What is the main challenge in in-context segmentation that SINE aims to address?
- The primary challenge SINE addresses is task ambiguity in in-context segmentation. This ambiguity arises when the in-context examples do not accurately or clearly convey the intended segmentation task. For instance, if the reference image only shows a single object and its annotation, the lack of additional task-related information can lead to incorrect segmentation outputs.
How does SINE address task ambiguity?
- SINE tackles task ambiguity by predicting multiple output masks, each customized for tasks of varying complexity, ranging from identifying identical objects to instances and overall semantic concepts. This approach allows SINE to disentangle the specific task from the in-context example and interpret the semantic meaning of the prompts to produce results at different levels of task granularity.
How does SINE compare to SegGPT, another in-context segmentation model?
- Both SINE and SegGPT are in-context segmentation models, but SINE offers several advantages: Addressing task ambiguity: SINE can handle task ambiguity by generating multiple task-specific output masks, while SegGPT is limited to semantic segmentation and cannot resolve such ambiguities.
- Handling instance segmentation: SINE can perform instance segmentation, a capability lacking in SegGPT.
- Direct mask prediction: SINE directly predicts segmentation masks, avoiding the complex post-processing steps required by SegGPT to convert its RGB pixel output to masks.

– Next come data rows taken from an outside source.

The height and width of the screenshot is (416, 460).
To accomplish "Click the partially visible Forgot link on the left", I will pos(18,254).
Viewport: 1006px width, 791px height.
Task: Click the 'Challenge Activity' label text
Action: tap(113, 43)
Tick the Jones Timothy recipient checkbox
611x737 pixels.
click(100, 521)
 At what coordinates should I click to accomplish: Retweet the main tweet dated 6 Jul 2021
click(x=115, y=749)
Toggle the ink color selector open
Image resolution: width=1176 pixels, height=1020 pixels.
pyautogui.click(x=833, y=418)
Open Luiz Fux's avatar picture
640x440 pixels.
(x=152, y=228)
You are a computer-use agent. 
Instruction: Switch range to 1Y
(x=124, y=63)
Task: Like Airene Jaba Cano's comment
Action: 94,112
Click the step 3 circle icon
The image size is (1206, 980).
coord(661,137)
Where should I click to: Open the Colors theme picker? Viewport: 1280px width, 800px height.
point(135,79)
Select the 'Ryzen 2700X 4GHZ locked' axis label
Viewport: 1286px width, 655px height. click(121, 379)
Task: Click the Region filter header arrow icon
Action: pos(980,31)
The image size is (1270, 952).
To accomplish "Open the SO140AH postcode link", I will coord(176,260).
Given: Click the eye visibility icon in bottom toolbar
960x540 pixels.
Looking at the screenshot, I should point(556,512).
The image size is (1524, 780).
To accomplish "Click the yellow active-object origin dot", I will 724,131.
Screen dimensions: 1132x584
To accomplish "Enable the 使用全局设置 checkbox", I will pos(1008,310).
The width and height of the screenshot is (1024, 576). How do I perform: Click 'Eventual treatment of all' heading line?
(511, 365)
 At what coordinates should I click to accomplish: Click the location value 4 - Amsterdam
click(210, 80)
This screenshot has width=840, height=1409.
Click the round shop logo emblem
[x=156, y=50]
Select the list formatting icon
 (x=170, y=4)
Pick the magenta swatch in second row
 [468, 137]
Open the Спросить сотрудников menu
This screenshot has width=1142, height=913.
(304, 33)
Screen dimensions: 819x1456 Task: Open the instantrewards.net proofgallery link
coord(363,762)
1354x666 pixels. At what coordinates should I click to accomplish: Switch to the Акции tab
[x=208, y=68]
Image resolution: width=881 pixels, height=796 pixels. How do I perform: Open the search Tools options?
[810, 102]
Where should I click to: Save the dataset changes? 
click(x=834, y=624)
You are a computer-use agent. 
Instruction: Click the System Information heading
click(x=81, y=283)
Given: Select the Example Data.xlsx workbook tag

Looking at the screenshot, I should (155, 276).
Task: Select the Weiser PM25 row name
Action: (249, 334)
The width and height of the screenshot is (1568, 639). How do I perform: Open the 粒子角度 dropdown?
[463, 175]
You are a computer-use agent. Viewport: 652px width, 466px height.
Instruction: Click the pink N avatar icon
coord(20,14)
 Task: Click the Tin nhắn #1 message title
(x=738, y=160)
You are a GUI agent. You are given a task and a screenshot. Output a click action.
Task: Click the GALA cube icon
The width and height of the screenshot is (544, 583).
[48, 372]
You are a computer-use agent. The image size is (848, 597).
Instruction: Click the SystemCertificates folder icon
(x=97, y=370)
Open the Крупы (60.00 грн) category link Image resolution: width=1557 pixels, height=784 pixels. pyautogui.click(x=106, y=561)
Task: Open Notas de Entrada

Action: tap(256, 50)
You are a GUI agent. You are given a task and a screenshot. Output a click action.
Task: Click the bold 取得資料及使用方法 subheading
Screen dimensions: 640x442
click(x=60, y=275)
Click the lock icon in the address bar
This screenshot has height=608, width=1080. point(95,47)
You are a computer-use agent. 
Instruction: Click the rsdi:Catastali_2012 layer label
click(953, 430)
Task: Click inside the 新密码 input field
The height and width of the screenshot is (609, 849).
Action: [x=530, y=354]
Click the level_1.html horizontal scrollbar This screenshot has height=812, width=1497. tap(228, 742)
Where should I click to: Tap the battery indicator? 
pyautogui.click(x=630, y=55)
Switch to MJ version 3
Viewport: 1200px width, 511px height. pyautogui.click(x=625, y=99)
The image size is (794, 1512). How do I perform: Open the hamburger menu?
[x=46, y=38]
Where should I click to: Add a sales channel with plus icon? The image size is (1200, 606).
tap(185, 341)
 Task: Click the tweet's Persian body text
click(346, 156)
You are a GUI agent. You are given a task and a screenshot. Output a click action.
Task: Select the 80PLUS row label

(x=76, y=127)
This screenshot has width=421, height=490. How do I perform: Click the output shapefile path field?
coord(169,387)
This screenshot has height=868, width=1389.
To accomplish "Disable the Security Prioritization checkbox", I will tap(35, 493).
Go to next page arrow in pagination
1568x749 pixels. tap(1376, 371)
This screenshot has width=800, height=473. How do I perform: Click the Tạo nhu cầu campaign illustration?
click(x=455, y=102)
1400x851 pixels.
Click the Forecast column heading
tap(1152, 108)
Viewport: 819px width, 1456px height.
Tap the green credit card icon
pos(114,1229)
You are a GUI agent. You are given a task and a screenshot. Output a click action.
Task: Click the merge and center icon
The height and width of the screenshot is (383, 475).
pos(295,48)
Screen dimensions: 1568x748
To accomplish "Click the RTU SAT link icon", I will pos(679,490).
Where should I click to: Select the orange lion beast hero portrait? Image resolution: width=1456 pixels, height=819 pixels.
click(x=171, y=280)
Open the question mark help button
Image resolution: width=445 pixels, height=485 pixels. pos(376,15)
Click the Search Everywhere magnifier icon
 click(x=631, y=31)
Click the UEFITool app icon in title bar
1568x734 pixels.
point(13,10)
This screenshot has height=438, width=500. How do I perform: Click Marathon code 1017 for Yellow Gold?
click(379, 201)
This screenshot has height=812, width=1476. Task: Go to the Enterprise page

- Handling high-resolution images: Unlike SegGPT, which stitches the reference and target images, SINE processes them separately, eliminating limitations in processing high-resolution images.
What are the limitations of SINE?
- Limited scope of ambiguity resolution: SINE primarily focuses on addressing ambiguities between ID, instance, and semantic segmentation tasks. More complex ambiguities, such as those related to object parts, spatial positions, categories, and colors, are not explicitly addressed. Future work could incorporate multimodal in-context examples (e.g., image and text) to tackle these more intricate ambiguities.
- Performance gap with SegGPT: SINE exhibits a performance gap compared to SegGPT, particularly in handling complex video sequences. This gap is attributed to SINE's use of fewer trainable parameters and a simpler In-context Interaction module, limiting its ability to capture complex inter-frame relationships. Designing a more sophisticated In-context Interaction module is a potential avenue for improvement.